Collected data:
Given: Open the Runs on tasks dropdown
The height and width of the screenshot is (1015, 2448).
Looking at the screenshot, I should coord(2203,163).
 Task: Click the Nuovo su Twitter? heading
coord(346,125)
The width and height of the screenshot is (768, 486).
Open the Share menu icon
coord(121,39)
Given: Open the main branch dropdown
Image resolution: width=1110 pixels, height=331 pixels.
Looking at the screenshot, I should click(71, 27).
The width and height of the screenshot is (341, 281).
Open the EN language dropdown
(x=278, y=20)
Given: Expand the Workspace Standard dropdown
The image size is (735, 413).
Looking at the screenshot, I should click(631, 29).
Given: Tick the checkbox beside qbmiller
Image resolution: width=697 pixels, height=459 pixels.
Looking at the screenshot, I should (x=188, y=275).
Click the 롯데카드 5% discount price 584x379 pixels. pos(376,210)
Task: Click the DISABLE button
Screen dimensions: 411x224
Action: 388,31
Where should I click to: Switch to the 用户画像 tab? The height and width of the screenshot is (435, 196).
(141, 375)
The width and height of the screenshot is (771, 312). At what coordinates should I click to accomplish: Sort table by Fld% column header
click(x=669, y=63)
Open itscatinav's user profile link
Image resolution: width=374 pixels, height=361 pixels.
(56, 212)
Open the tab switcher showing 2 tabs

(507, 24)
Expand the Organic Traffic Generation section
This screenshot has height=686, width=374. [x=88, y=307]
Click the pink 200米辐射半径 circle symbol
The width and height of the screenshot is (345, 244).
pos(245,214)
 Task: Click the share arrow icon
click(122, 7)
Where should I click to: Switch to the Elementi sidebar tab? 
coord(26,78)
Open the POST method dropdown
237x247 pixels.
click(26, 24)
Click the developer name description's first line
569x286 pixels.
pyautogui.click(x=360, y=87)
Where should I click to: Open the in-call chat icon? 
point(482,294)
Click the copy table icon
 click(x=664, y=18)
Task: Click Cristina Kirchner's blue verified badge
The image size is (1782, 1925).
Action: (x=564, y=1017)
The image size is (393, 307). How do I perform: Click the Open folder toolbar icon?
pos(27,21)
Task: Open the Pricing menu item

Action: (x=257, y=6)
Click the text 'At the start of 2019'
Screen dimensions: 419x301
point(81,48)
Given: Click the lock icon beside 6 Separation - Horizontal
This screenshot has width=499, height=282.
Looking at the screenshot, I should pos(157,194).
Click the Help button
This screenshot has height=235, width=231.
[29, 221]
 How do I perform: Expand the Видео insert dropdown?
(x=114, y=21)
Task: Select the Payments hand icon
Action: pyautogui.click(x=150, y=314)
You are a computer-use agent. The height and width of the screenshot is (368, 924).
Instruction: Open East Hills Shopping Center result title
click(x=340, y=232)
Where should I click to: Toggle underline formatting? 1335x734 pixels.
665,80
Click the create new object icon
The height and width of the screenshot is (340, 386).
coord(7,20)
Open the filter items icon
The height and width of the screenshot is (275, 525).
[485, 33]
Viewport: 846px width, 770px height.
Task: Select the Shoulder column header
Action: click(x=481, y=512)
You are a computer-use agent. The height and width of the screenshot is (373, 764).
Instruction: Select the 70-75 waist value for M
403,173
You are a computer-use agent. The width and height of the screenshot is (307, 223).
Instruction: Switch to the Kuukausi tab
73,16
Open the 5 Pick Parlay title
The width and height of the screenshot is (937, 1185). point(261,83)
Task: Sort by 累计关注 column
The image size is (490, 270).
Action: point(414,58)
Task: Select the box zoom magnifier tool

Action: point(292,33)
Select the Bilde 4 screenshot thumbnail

▶ [EXERCISE OBJECTIVE]: Every entry, from top to bottom, should be repeated word for word.

▶ [RESULT BELOW]:
Given: Open the Runs on tasks dropdown
The height and width of the screenshot is (1015, 2448).
Looking at the screenshot, I should coord(2203,163).
 Task: Click the Nuovo su Twitter? heading
coord(346,125)
The width and height of the screenshot is (768, 486).
Open the Share menu icon
coord(121,39)
Given: Open the main branch dropdown
Image resolution: width=1110 pixels, height=331 pixels.
Looking at the screenshot, I should click(71, 27).
The width and height of the screenshot is (341, 281).
Open the EN language dropdown
(x=278, y=20)
Given: Expand the Workspace Standard dropdown
The image size is (735, 413).
Looking at the screenshot, I should click(631, 29).
Given: Tick the checkbox beside qbmiller
Image resolution: width=697 pixels, height=459 pixels.
Looking at the screenshot, I should (x=188, y=275).
Click the 롯데카드 5% discount price 584x379 pixels. pos(376,210)
Task: Click the DISABLE button
Screen dimensions: 411x224
Action: 388,31
Where should I click to: Switch to the 用户画像 tab? The height and width of the screenshot is (435, 196).
(141, 375)
The width and height of the screenshot is (771, 312). At what coordinates should I click to accomplish: Sort table by Fld% column header
click(x=669, y=63)
Open itscatinav's user profile link
Image resolution: width=374 pixels, height=361 pixels.
(56, 212)
Open the tab switcher showing 2 tabs

(507, 24)
Expand the Organic Traffic Generation section
This screenshot has height=686, width=374. [x=88, y=307]
Click the pink 200米辐射半径 circle symbol
The width and height of the screenshot is (345, 244).
pos(245,214)
 Task: Click the share arrow icon
click(122, 7)
Where should I click to: Switch to the Elementi sidebar tab? 
coord(26,78)
Open the POST method dropdown
237x247 pixels.
click(26, 24)
Click the developer name description's first line
569x286 pixels.
pyautogui.click(x=360, y=87)
Where should I click to: Open the in-call chat icon? 
point(482,294)
Click the copy table icon
 click(x=664, y=18)
Task: Click Cristina Kirchner's blue verified badge
The image size is (1782, 1925).
Action: (x=564, y=1017)
The image size is (393, 307). How do I perform: Click the Open folder toolbar icon?
pos(27,21)
Task: Open the Pricing menu item

Action: (x=257, y=6)
Click the text 'At the start of 2019'
Screen dimensions: 419x301
point(81,48)
Given: Click the lock icon beside 6 Separation - Horizontal
This screenshot has width=499, height=282.
Looking at the screenshot, I should pos(157,194).
Click the Help button
This screenshot has height=235, width=231.
[29, 221]
 How do I perform: Expand the Видео insert dropdown?
(x=114, y=21)
Task: Select the Payments hand icon
Action: pyautogui.click(x=150, y=314)
You are a computer-use agent. The height and width of the screenshot is (368, 924).
Instruction: Open East Hills Shopping Center result title
click(x=340, y=232)
Where should I click to: Toggle underline formatting? 1335x734 pixels.
665,80
Click the create new object icon
The height and width of the screenshot is (340, 386).
coord(7,20)
Open the filter items icon
The height and width of the screenshot is (275, 525).
[485, 33]
Viewport: 846px width, 770px height.
Task: Select the Shoulder column header
Action: click(x=481, y=512)
You are a computer-use agent. The height and width of the screenshot is (373, 764).
Instruction: Select the 70-75 waist value for M
403,173
You are a computer-use agent. The width and height of the screenshot is (307, 223).
Instruction: Switch to the Kuukausi tab
73,16
Open the 5 Pick Parlay title
The width and height of the screenshot is (937, 1185). point(261,83)
Task: Sort by 累计关注 column
The image size is (490, 270).
Action: point(414,58)
Task: Select the box zoom magnifier tool

Action: point(292,33)
Select the Bilde 4 screenshot thumbnail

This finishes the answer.